◆ **Task statement**: Images don't belong in the copy. Output the rest of the data exactly.

◆ **Records provided**:

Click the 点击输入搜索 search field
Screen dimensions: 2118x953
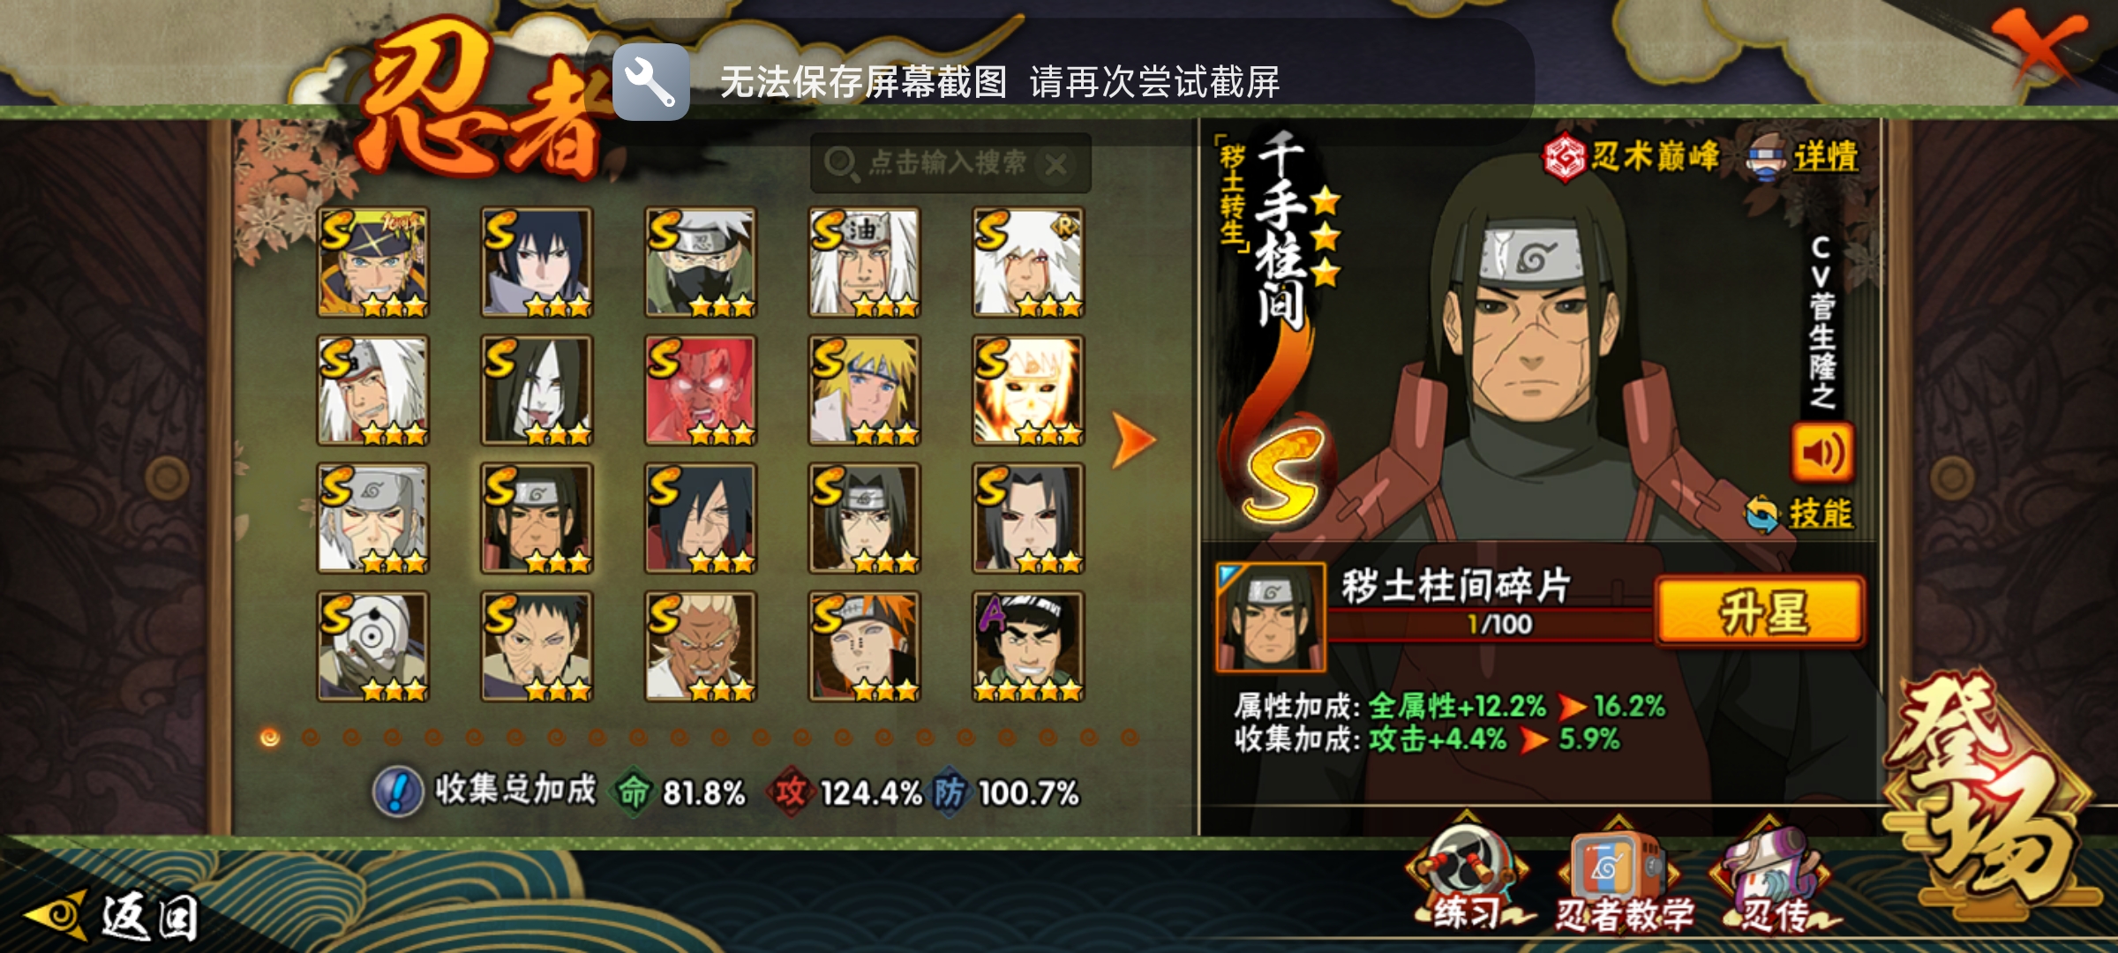coord(950,163)
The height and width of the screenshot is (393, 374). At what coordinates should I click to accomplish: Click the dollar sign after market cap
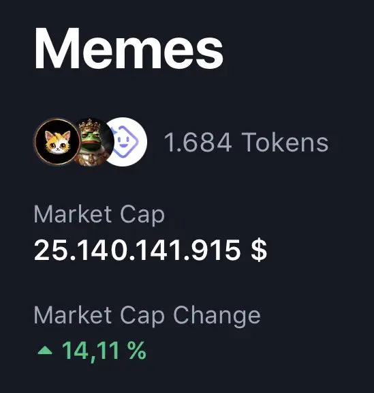pyautogui.click(x=259, y=250)
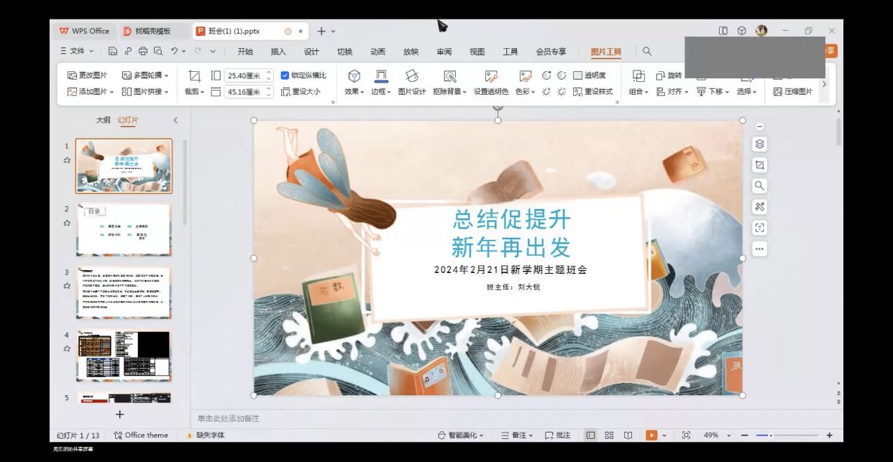
Task: Click the 会员专享 ribbon item
Action: (551, 51)
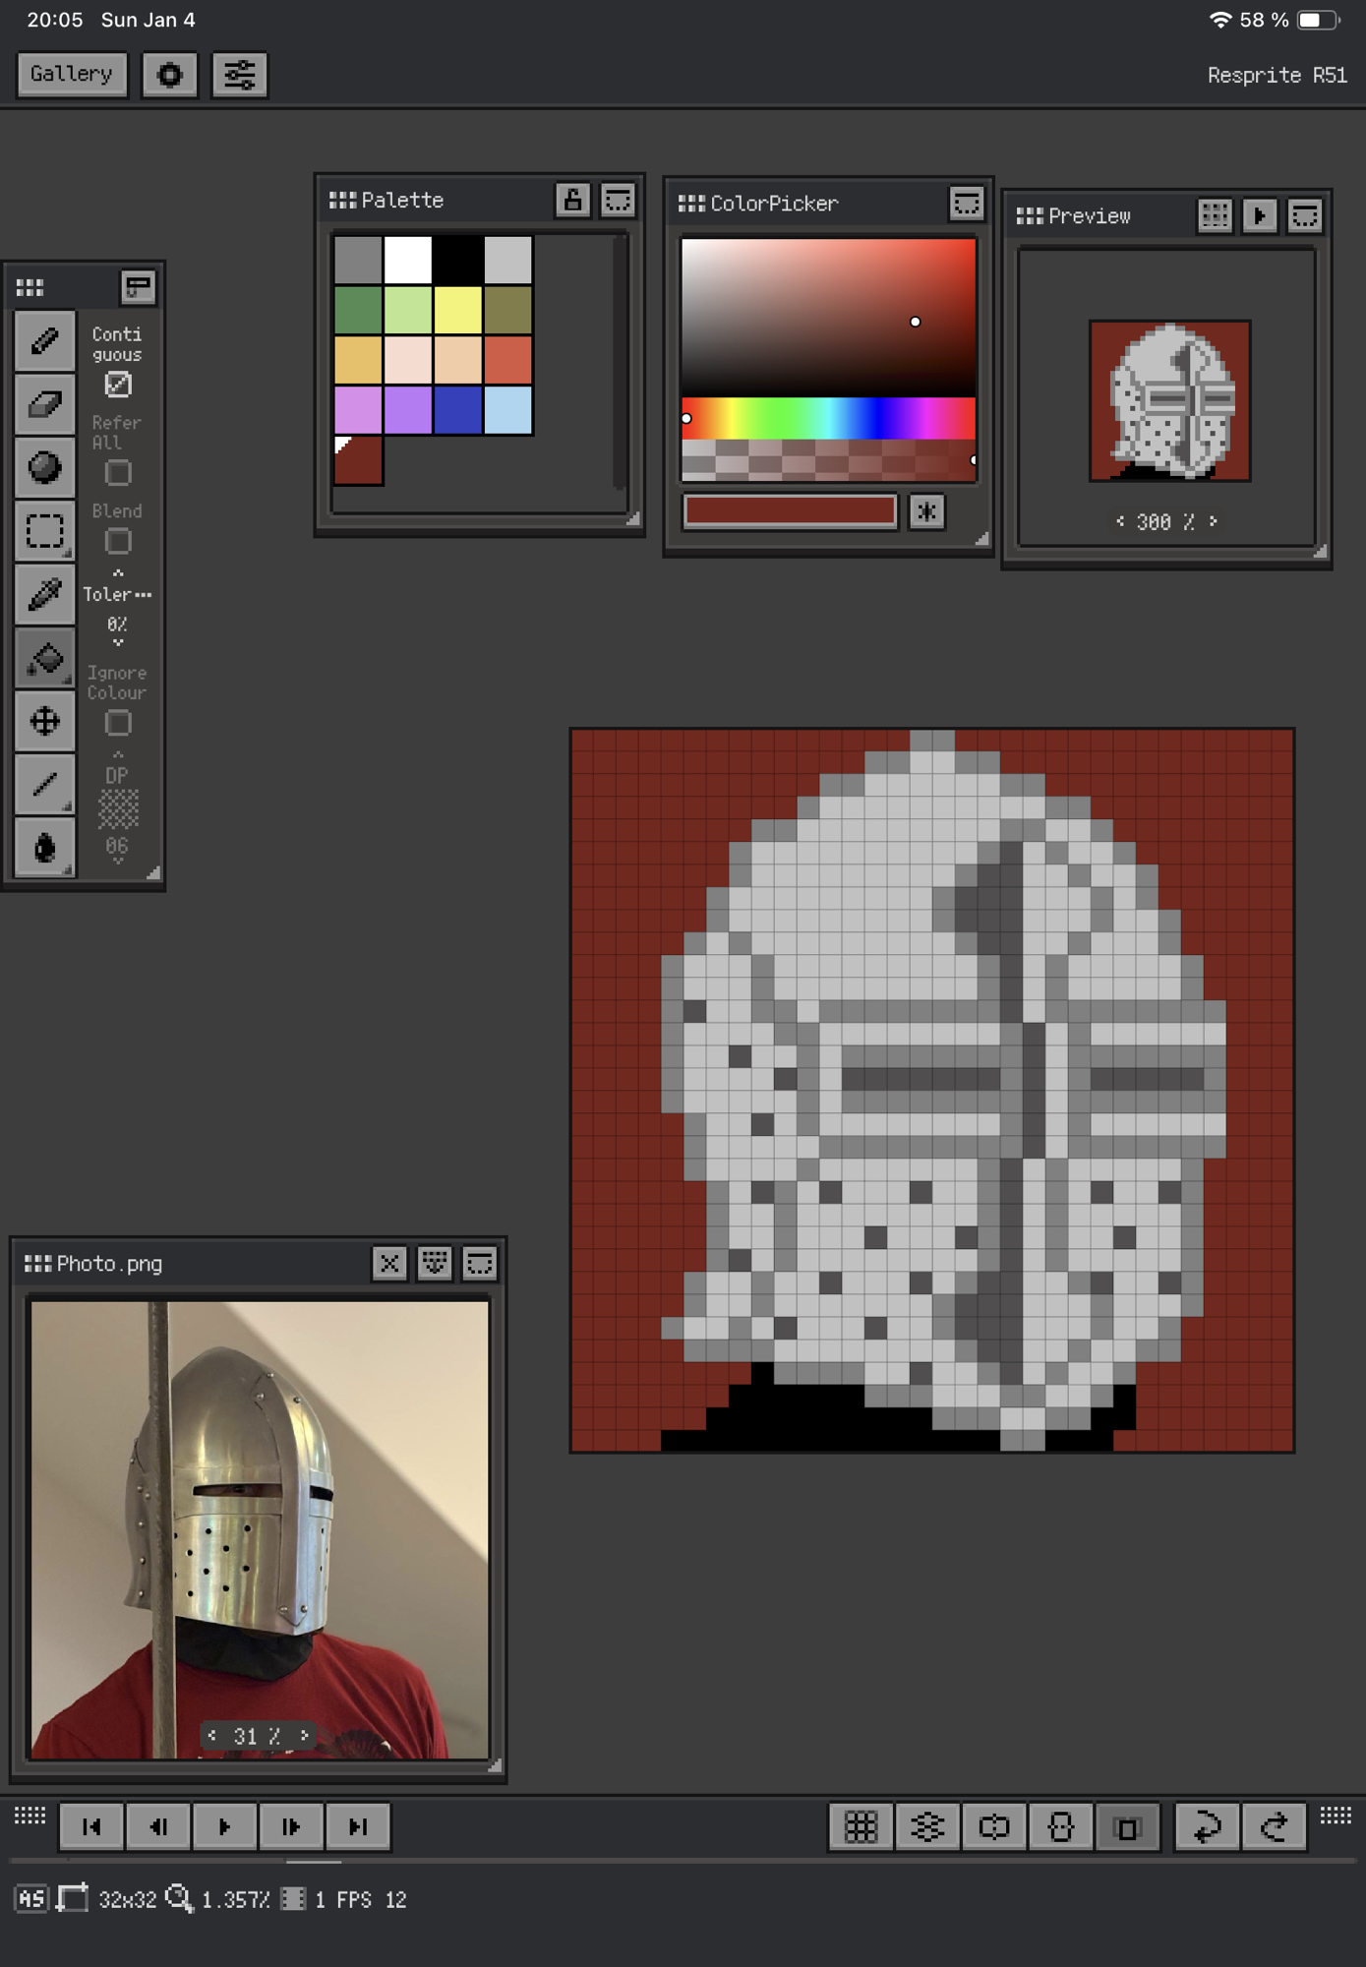Enable the Ignore Colour checkbox
The width and height of the screenshot is (1366, 1967).
point(118,723)
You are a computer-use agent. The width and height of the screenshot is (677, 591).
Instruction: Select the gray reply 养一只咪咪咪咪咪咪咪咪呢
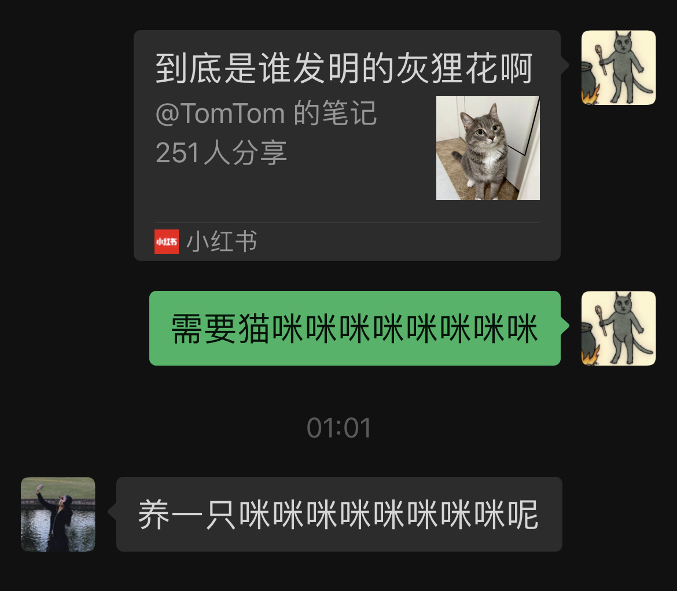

◆ **Finished task**:
Click the 点击输入搜索 search field
Screen dimensions: 2118x953
coord(950,163)
The height and width of the screenshot is (393, 374). At what coordinates should I click to accomplish: Click the dollar sign after market cap
pyautogui.click(x=259, y=250)
Task: Click the 会员专享 ribbon item
Action: (551, 51)
Enable the Ignore Colour checkbox
The width and height of the screenshot is (1366, 1967).
point(118,723)
You are a computer-use agent. The width and height of the screenshot is (677, 591).
Instruction: Select the gray reply 养一只咪咪咪咪咪咪咪咪呢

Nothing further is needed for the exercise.